**EXERCISE:**
Among the lines below, copy exactly those from the one with "The width and height of the screenshot is (446, 239)." through the one with "Click arrow icon on 新規登録 button", counting both ends.

Records from a dataset:
▼

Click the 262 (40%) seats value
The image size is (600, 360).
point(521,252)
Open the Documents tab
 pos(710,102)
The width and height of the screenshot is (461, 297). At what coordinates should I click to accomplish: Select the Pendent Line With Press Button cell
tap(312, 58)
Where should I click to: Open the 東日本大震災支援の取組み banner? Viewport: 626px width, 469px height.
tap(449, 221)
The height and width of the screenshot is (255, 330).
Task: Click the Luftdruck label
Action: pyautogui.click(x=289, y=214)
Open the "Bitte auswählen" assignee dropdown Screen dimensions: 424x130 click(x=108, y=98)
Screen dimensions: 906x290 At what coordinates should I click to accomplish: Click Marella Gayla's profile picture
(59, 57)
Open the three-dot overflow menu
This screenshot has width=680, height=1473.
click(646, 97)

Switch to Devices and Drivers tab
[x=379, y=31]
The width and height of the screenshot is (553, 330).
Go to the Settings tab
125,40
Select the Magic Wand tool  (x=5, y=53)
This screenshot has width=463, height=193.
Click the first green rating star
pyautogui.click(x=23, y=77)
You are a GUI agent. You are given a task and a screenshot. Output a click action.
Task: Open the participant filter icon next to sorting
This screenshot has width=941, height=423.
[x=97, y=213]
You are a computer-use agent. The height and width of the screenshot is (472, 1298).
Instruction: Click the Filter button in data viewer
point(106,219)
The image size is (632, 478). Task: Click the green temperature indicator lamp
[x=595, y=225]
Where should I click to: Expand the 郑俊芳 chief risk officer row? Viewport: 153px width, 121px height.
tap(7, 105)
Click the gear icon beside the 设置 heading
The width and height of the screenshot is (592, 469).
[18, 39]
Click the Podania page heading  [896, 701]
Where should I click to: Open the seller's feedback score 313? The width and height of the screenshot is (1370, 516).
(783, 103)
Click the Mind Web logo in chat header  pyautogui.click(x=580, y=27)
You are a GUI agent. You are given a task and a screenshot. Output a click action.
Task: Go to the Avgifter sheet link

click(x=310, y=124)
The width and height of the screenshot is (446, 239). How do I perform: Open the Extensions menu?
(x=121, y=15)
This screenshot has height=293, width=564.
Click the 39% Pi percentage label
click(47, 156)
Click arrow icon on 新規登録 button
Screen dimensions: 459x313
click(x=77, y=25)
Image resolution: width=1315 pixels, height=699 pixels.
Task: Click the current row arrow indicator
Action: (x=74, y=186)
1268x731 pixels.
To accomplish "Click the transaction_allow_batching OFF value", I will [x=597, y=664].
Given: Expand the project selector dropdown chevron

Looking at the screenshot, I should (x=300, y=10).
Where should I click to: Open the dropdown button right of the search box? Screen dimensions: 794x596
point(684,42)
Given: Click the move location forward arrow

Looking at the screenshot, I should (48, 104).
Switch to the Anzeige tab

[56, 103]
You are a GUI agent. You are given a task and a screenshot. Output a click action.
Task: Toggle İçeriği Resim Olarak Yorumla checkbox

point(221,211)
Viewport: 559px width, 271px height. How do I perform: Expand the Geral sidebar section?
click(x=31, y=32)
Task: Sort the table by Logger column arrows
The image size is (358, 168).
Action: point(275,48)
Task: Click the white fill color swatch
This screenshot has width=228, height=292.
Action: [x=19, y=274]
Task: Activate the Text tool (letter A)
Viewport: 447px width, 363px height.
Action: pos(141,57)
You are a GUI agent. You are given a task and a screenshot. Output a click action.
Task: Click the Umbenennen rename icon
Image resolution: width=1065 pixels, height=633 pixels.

▲

**EXERCISE RESULT:**
The width and height of the screenshot is (446, 239). How do I perform: Open the Extensions menu?
(x=121, y=15)
This screenshot has height=293, width=564.
Click the 39% Pi percentage label
click(47, 156)
Click arrow icon on 新規登録 button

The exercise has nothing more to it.